### Extrait source:
══════

« L’évolution n’est pas une simple éclosion sans peine et sans lutte, comme celle de la vie organique, mais un travail dur et forcé sur soi-même ». Cette phrase de Friedrich Hegel pourrait bien être à l’image de ce que vit le théâtre burundais depuis quelques années. Entre l’époque où la troupe Pili Pili faisait la pluie et le beau temps dans l’univers théâtral burundais et le festival Buja Sans Tabou, les choses ont bien évolué. Une évolution qui s’est faite non sans peine. Entre nostalgie et ouverture au monde, faisons un zoom sur cette nouvelle tournure que prend cet art au Burundi.
Un bond en avant conséquent
En dix années, le théâtre burundais a connu une nette évolution. Autant dans la quantité de pièces proposées que dans la qualité de celles-ci. La création de plusieurs compagnies serait en partie à l’origine de cela. Si l’on comptait essentiellement trois compagnies théâtrales au début des années 2010, le nombre dépasserait aujourd’hui la dizaine. Une croissance très prometteuse selon Freddy SABIMBONA, Président du Festival Buja Sans Tabou. « L’évolution du théâtre au Burundi est très prometteuse quand on regarde d’où l’on vient et l’état actuel du théâtre. La profusion des compagnies, l’engouement du public, la production quasi continue de spectacles, le professionnalisme grandissant des acteurs et metteur en scène ainsi que la structuration du secteur ne cesse d’être constant », dit-il.
Cette évolution permet aujourd’hui au théâtre burundais de se positionner dans une certaine mesure comme leader parmi les arts les plus en vue, au même titre que la musique. En effet, l’abondance des troupes et compagnies de théâtre a fait naître un certain engouement du public qui assiste un peu plus qu’avant aux différentes représentations.

══════

### Données affichées:
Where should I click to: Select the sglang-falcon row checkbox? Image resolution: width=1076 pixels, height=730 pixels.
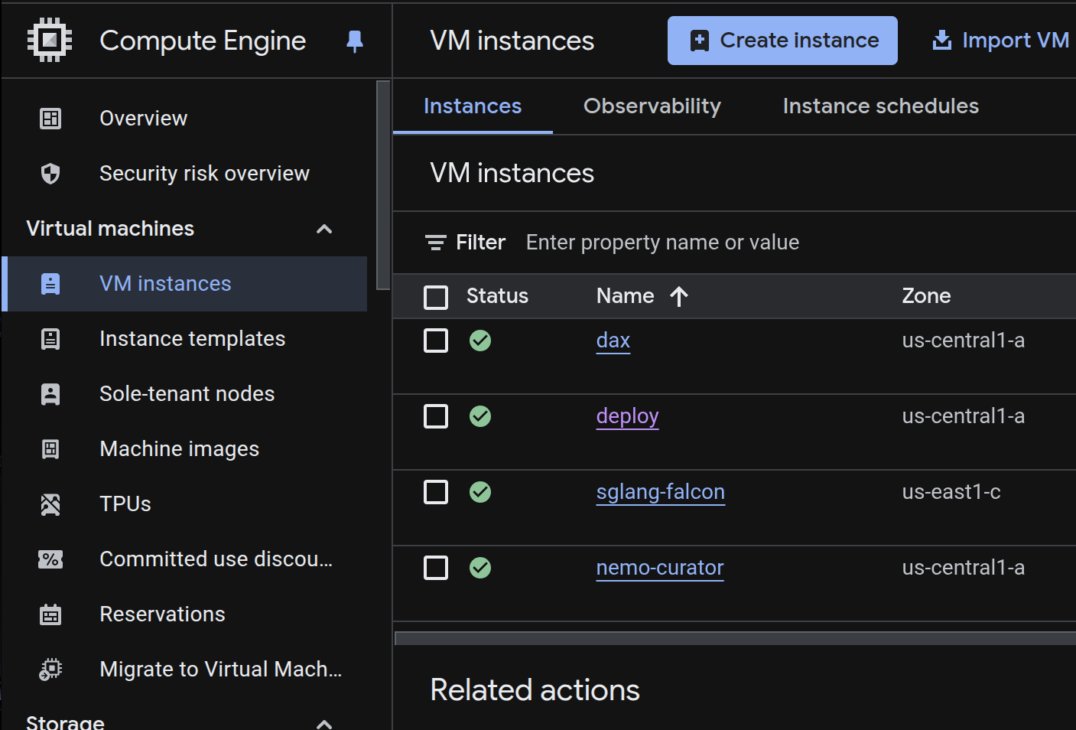[x=436, y=492]
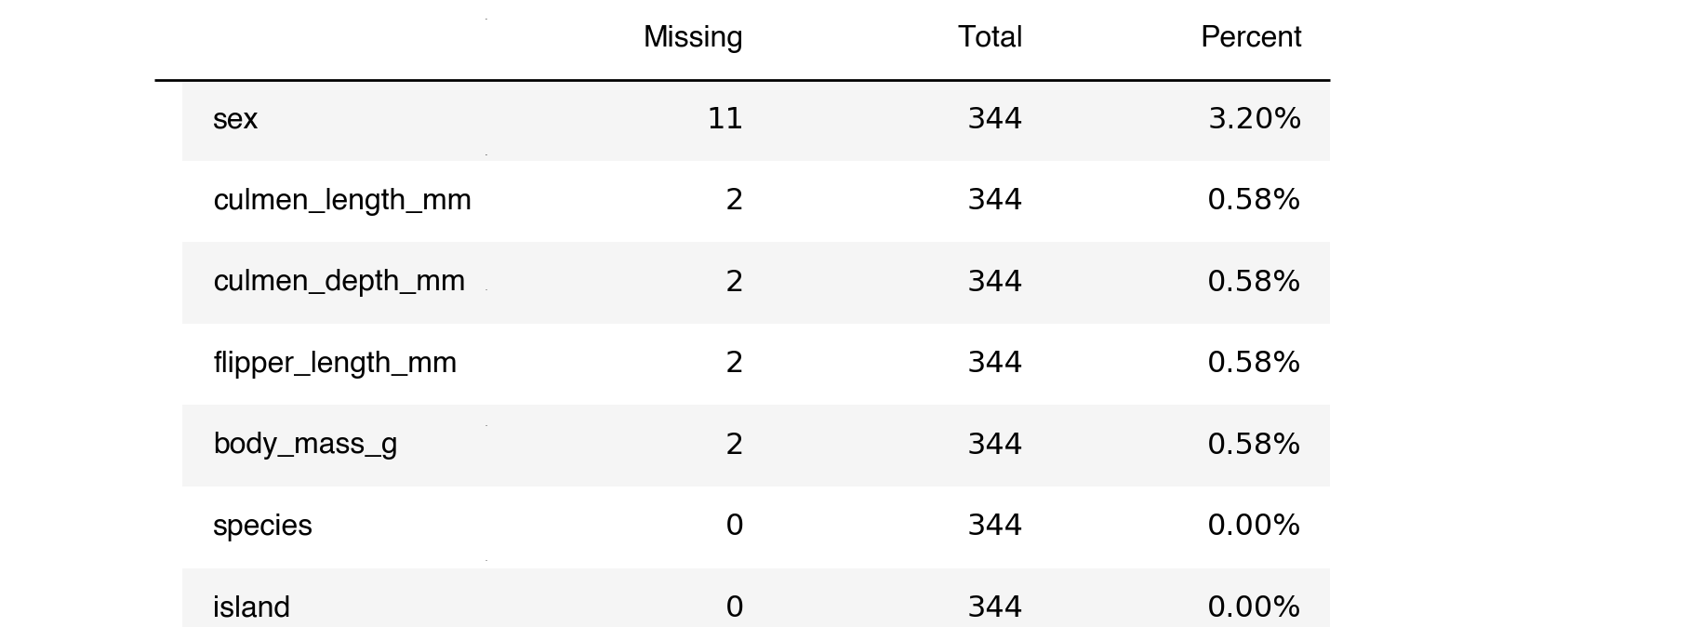
Task: Click the Total value in species row
Action: tap(995, 526)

══════

### Consignes de l'exercice:
- A) Restituez à l'identique le passage de l'extrait sur le théâtre burundais qui va de « Cette évolution permet » jusqu'à « aux différentes représentations. ».
- B) Résumez en deux phrases l'extrait sur le théâtre burundais.

### Réponses attendues:
- A)
Cette évolution permet aujourd’hui au théâtre burundais de se positionner dans une certaine mesure comme leader parmi les arts les plus en vue, au même titre que la musique. En effet, l’abondance des troupes et compagnies de théâtre a fait naître un certain engouement du public qui assiste un peu plus qu’avant aux différentes représentations.

- B) En une dizaine d'années, le théâtre burundais a nettement évolué, en quantité comme en qualité, en partie grâce à la création de compagnies : on en comptait essentiellement trois au début des années 2010, et leur nombre dépasserait aujourd'hui la dizaine. Cette évolution lui permet de se positionner parmi les arts les plus en vue, au même titre que la musique, et a fait naître un engouement du public, qui assiste davantage aux représentations.